Antivir erkennt mitunter auch auffälliges Verhalten und bemerkt, wenn sich Viren oder Würmer im Speicher festzecken sollten. Die Bedienung von Antivir ist komfortabel, das Programm arbeitet recht schnell. Allerdings ist der Schutz von Antivir alles andere als umfassend. So erkennt Antivir zum Beispiel weder per E-Mail eintrudelnde Schädlinge, da der Posteingang nicht überwacht wird, noch verhindert die Software, dass der eigene PC selbst Viren oder Würmer per E-Mail verschickt. Auch Spyware wird nicht erkannt.

Vor- und Nachteile

Diese und andere durchaus sinnvolle und nützliche Funktionen sind der kostenpflichtigen Version vorbehalten. Das ist nicht zu kritisieren, man muss es nur wissen. Die kostenlose Version von Avira leistet zweifellos ordentliche Arbeit und eignet sich hervorragend, um einen Rechner auf virtuelle Schädlinge zu untersuchen, Rundumschutz, wie man das von einigen Kaufprogrammen gewohnt ist, wird aber nicht geboten.

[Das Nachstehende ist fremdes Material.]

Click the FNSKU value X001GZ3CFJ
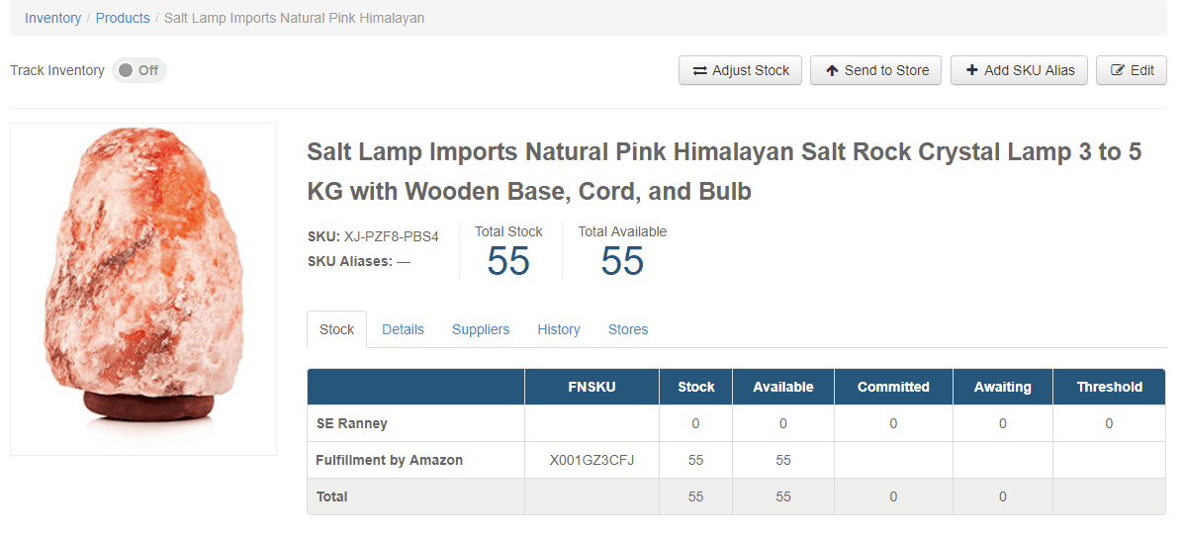This screenshot has width=1183, height=538. [x=592, y=460]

Ein anderer Virenscanner zum Nulltarif ist Bitdefender. Die so genannte Free Edition gibt es kostenlos unter http://www.bitdefender.de. Anders als Antivir verfügt Bitdefender allerdings nicht über eine deutschsprachige Benuzeroberfläche, überzeugt dafür aber durch exzellente Erkennungsraten.

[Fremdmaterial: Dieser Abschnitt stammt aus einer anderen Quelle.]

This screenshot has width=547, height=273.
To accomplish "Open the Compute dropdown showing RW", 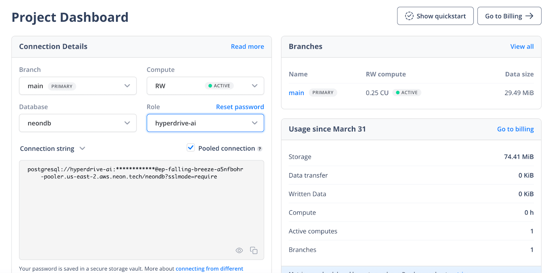I will pos(205,86).
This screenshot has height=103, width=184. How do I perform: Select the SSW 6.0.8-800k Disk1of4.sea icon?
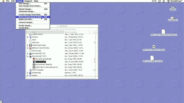[x=154, y=47]
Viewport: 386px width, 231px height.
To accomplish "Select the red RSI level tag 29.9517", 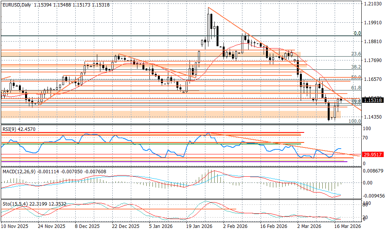I will click(373, 154).
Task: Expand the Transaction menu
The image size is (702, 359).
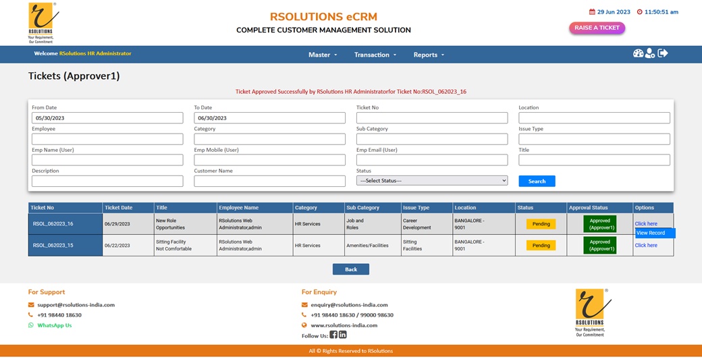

Dateien vor dem Download prüfen

Auf der Suche nach kostenlosen Virenschutzprogrammen bin ich aber auch über ein praktisches Plugin gestoßen, das Viren und Würmer und Dateien aufspürt, noch bevor sie auf dem eigenen Rechner landen. Eine charmante Idee, denn was erst gar nicht im PC ankommt, das kann auch keinen Schaden anrichten.

Das kostenlose Plugin „Dr. Web Antivirus Link Checker“ wird dazu in den Browser integriert. Unter http://www.springhin.de/virenscanner gibt es die nötige Erweiterung für Internt Explorer, Firefox und Opera. Einmal installiert, verfügt das Kontextmenü des Browsers über eine zusätzliche Funktion „Scannen mit Dr. Web“. Wer eine Datei aus dem Web laden möchte, klickt den üblichen Link mit der rechten Maustaste an und wählt die Funktion „Scannen mit Dr. Web“.

Anschließend überprüft Dr. Web, ob der Inhalt des Links in Ordnung ist. Das wird direkt im Web erledigt, also ohne die zu überprüfenden Daten auf den eigenen PC zu holen. Der Server von Dr. Web erhält die Adresse des zu prüfenden Inhalts, holt die Datei ab und lässt die üblichen Testverfahren darüber kaufen. Sofern Dr. Webs Link Checker keine Beanstandung meldet („Clean“), lässt sich die Datei oder das Dokument anschließend wie üblich herunterladen. Anderenfalls gibt es einen Warnhinweis.

Die Idee ist so gut, dass ich mich frage, wieso die Hersteller von Virenschutzprogrammen noch nicht darauf gekommen sind. Denn das wäre zweifellos eine gute Ergänzung für die einschlägig bekannten Schutzprogramme.